Conducting an informal survey of her daughter's kindergarten class, Samantha Ettus saw that by the tender age of five or six, little girls were already less likely to aspire to high-paying careers than little boys. When asked what they wanted to be when they grew up, 10 percent of the little boys wanted to be President, while none of the little girls did. Several boys wanted to be engineers, but none of the girls aimed for this lucrative, science-based career. So, what did the little girls want to be when they grew up? Half of them wanted to be artists -- a career usually preceded by the word "starving," which is as good of an indication as any about potential income.
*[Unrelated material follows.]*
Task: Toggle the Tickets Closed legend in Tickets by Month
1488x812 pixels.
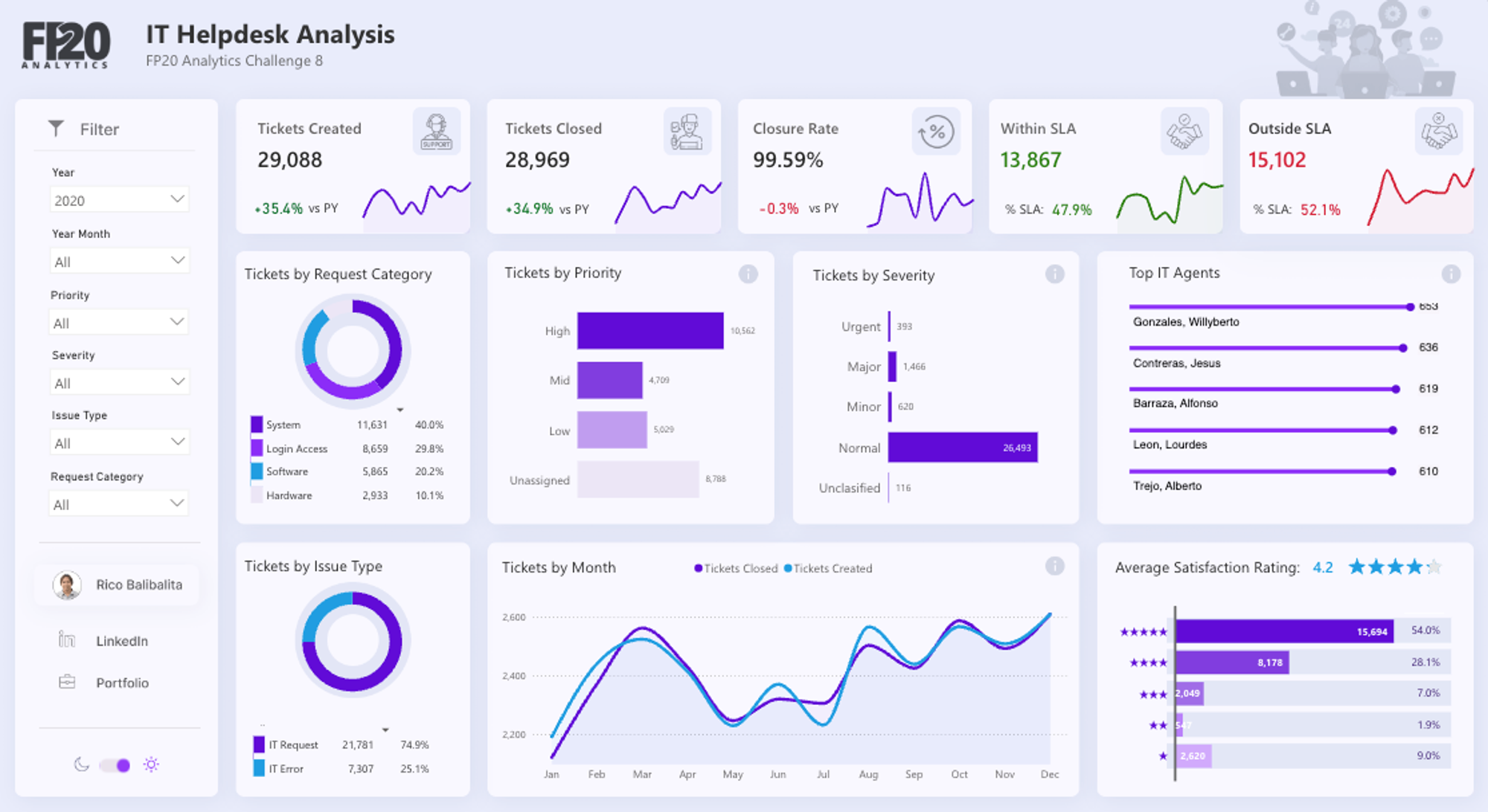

It's not news that women earn less than men. It's also not news that there are fewer women than men working in math and science-based fields. What can we, as parents, do to change that? What can we do to encourage our little girls to aim high and learn to love math?
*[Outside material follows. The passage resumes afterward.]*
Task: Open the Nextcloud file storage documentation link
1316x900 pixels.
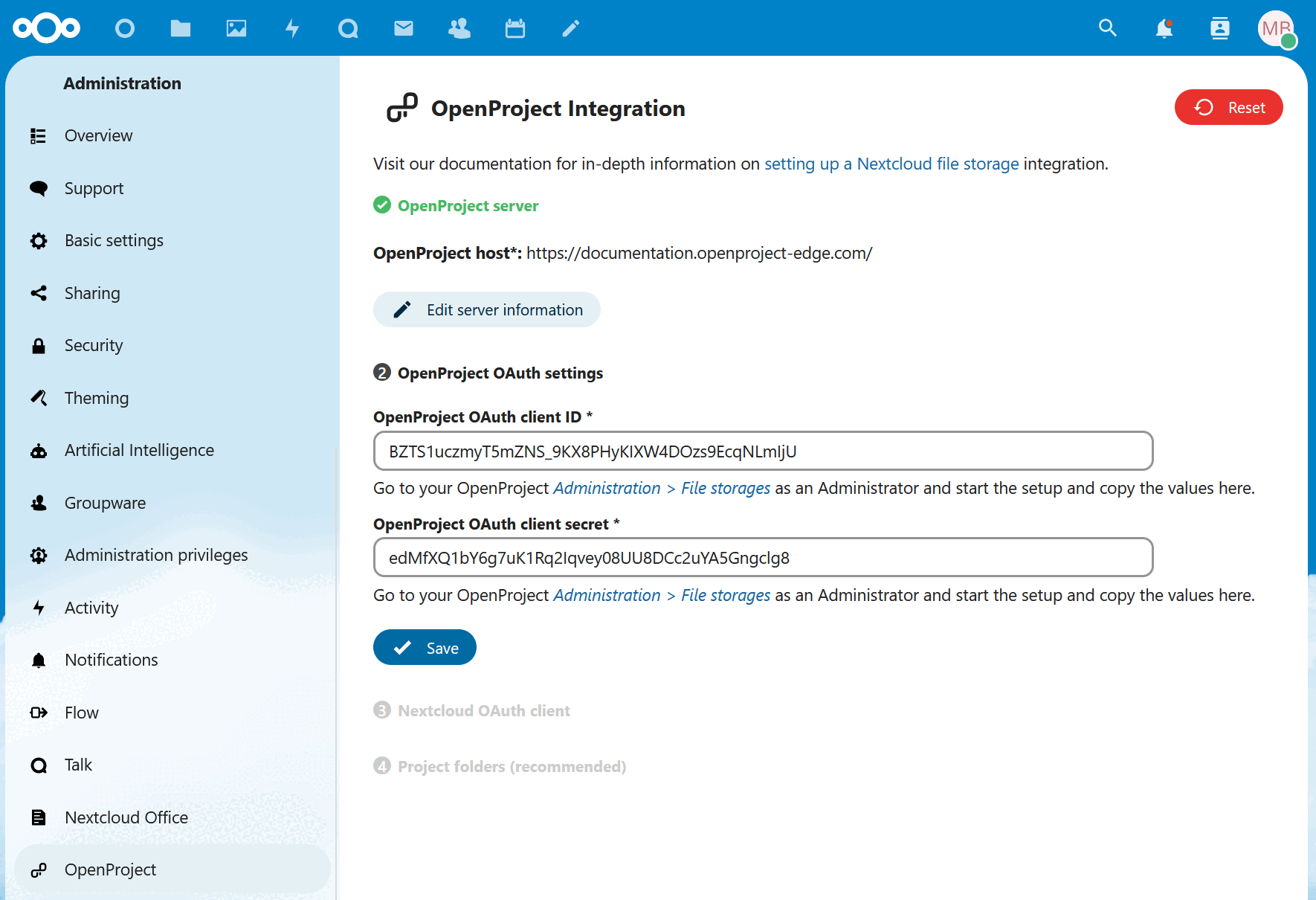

Are the seeds of the wage gap planted as early as kindergarten? Or, is that just too early to tell? After all, Ettus doesn't mention how many of the kids said they wanted to be a princess or Superman when they grow up. And, when you think about it, a princess would definitely out-earn Clark Kent, who moonlighted as a reporter. Maybe we're closer to narrowing the wage gap than we thought....
Dana Macario is a TODAY Moms contributor and Seattle mom to two young kids.